- **Your objective**
Print the following listing line for line, without any changes.

- **Data lines**
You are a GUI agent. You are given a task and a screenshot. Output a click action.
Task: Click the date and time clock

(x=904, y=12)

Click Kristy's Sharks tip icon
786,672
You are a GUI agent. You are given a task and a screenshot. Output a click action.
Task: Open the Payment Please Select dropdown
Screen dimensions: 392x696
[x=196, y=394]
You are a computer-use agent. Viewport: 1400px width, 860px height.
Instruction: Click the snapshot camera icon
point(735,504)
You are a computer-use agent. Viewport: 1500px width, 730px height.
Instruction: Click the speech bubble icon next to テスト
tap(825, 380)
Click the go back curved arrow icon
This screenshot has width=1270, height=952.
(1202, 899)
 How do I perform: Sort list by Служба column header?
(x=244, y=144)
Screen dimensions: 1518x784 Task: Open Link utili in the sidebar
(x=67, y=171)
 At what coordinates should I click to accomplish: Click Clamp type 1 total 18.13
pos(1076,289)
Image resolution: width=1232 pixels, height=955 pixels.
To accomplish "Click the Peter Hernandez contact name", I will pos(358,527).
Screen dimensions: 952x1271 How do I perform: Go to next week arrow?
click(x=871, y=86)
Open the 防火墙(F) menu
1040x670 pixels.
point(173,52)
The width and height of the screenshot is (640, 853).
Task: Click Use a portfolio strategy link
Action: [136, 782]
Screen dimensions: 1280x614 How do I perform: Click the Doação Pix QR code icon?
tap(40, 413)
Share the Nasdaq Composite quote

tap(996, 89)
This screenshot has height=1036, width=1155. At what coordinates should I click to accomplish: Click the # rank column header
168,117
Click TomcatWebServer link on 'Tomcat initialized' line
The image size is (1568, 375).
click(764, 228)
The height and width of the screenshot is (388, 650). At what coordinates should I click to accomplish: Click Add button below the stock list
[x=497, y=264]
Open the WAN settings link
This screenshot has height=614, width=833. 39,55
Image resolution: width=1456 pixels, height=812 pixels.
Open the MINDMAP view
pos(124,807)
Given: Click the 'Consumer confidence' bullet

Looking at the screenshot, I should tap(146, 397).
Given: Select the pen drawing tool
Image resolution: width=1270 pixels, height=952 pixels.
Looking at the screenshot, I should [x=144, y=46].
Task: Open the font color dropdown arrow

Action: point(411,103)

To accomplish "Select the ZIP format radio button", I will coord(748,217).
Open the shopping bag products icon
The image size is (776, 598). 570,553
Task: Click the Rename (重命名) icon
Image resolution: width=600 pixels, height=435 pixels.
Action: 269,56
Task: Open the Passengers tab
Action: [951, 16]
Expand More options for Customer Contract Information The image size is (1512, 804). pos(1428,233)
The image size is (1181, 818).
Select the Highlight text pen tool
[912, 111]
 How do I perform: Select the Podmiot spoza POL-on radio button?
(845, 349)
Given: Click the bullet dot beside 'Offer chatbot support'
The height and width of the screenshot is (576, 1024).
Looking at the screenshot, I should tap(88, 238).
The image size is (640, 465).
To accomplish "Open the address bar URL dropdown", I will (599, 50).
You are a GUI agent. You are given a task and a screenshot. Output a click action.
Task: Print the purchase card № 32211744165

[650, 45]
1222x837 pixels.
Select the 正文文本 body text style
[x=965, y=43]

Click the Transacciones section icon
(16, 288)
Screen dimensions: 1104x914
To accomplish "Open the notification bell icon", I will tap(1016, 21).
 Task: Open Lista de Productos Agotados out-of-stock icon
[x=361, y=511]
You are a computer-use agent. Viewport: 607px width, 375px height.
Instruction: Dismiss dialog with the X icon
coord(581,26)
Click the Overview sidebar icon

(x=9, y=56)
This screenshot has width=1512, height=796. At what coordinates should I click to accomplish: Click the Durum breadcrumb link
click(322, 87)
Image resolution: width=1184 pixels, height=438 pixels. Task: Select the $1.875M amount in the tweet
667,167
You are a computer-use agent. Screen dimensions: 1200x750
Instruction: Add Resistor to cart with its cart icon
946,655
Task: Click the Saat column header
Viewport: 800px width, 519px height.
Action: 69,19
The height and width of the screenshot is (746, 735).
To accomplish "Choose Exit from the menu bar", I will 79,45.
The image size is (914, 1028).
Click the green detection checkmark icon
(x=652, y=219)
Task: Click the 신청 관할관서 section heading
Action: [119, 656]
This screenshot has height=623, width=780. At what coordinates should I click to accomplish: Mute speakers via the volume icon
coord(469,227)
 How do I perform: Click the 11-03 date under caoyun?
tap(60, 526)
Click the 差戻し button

- **Final result**
You are a GUI agent. You are given a task and a screenshot. Output a click action.
Task: Click the date and time clock

(x=904, y=12)

Click Kristy's Sharks tip icon
786,672
You are a GUI agent. You are given a task and a screenshot. Output a click action.
Task: Open the Payment Please Select dropdown
Screen dimensions: 392x696
[x=196, y=394]
You are a computer-use agent. Viewport: 1400px width, 860px height.
Instruction: Click the snapshot camera icon
point(735,504)
You are a computer-use agent. Viewport: 1500px width, 730px height.
Instruction: Click the speech bubble icon next to テスト
tap(825, 380)
Click the go back curved arrow icon
This screenshot has width=1270, height=952.
(1202, 899)
 How do I perform: Sort list by Служба column header?
(x=244, y=144)
Screen dimensions: 1518x784 Task: Open Link utili in the sidebar
(x=67, y=171)
 At what coordinates should I click to accomplish: Click Clamp type 1 total 18.13
pos(1076,289)
Image resolution: width=1232 pixels, height=955 pixels.
To accomplish "Click the Peter Hernandez contact name", I will pos(358,527).
Screen dimensions: 952x1271 How do I perform: Go to next week arrow?
click(x=871, y=86)
Open the 防火墙(F) menu
1040x670 pixels.
point(173,52)
The width and height of the screenshot is (640, 853).
Task: Click Use a portfolio strategy link
Action: [136, 782]
Screen dimensions: 1280x614 How do I perform: Click the Doação Pix QR code icon?
tap(40, 413)
Share the Nasdaq Composite quote

tap(996, 89)
This screenshot has height=1036, width=1155. At what coordinates should I click to accomplish: Click the # rank column header
168,117
Click TomcatWebServer link on 'Tomcat initialized' line
The image size is (1568, 375).
click(764, 228)
The height and width of the screenshot is (388, 650). At what coordinates should I click to accomplish: Click Add button below the stock list
[x=497, y=264]
Open the WAN settings link
This screenshot has height=614, width=833. 39,55
Image resolution: width=1456 pixels, height=812 pixels.
Open the MINDMAP view
pos(124,807)
Given: Click the 'Consumer confidence' bullet

Looking at the screenshot, I should tap(146, 397).
Given: Select the pen drawing tool
Image resolution: width=1270 pixels, height=952 pixels.
Looking at the screenshot, I should [x=144, y=46].
Task: Open the font color dropdown arrow

Action: point(411,103)

To accomplish "Select the ZIP format radio button", I will coord(748,217).
Open the shopping bag products icon
The image size is (776, 598). 570,553
Task: Click the Rename (重命名) icon
Image resolution: width=600 pixels, height=435 pixels.
Action: 269,56
Task: Open the Passengers tab
Action: [951, 16]
Expand More options for Customer Contract Information The image size is (1512, 804). pos(1428,233)
The image size is (1181, 818).
Select the Highlight text pen tool
[912, 111]
 How do I perform: Select the Podmiot spoza POL-on radio button?
(845, 349)
Given: Click the bullet dot beside 'Offer chatbot support'
The height and width of the screenshot is (576, 1024).
Looking at the screenshot, I should tap(88, 238).
The image size is (640, 465).
To accomplish "Open the address bar URL dropdown", I will (599, 50).
You are a GUI agent. You are given a task and a screenshot. Output a click action.
Task: Print the purchase card № 32211744165

[650, 45]
1222x837 pixels.
Select the 正文文本 body text style
[x=965, y=43]

Click the Transacciones section icon
(16, 288)
Screen dimensions: 1104x914
To accomplish "Open the notification bell icon", I will tap(1016, 21).
 Task: Open Lista de Productos Agotados out-of-stock icon
[x=361, y=511]
You are a computer-use agent. Viewport: 607px width, 375px height.
Instruction: Dismiss dialog with the X icon
coord(581,26)
Click the Overview sidebar icon

(x=9, y=56)
This screenshot has width=1512, height=796. At what coordinates should I click to accomplish: Click the Durum breadcrumb link
click(322, 87)
Image resolution: width=1184 pixels, height=438 pixels. Task: Select the $1.875M amount in the tweet
667,167
You are a computer-use agent. Screen dimensions: 1200x750
Instruction: Add Resistor to cart with its cart icon
946,655
Task: Click the Saat column header
Viewport: 800px width, 519px height.
Action: 69,19
The height and width of the screenshot is (746, 735).
To accomplish "Choose Exit from the menu bar", I will 79,45.
The image size is (914, 1028).
Click the green detection checkmark icon
(x=652, y=219)
Task: Click the 신청 관할관서 section heading
Action: [119, 656]
This screenshot has height=623, width=780. At what coordinates should I click to accomplish: Mute speakers via the volume icon
coord(469,227)
 How do I perform: Click the 11-03 date under caoyun?
tap(60, 526)
Click the 差戻し button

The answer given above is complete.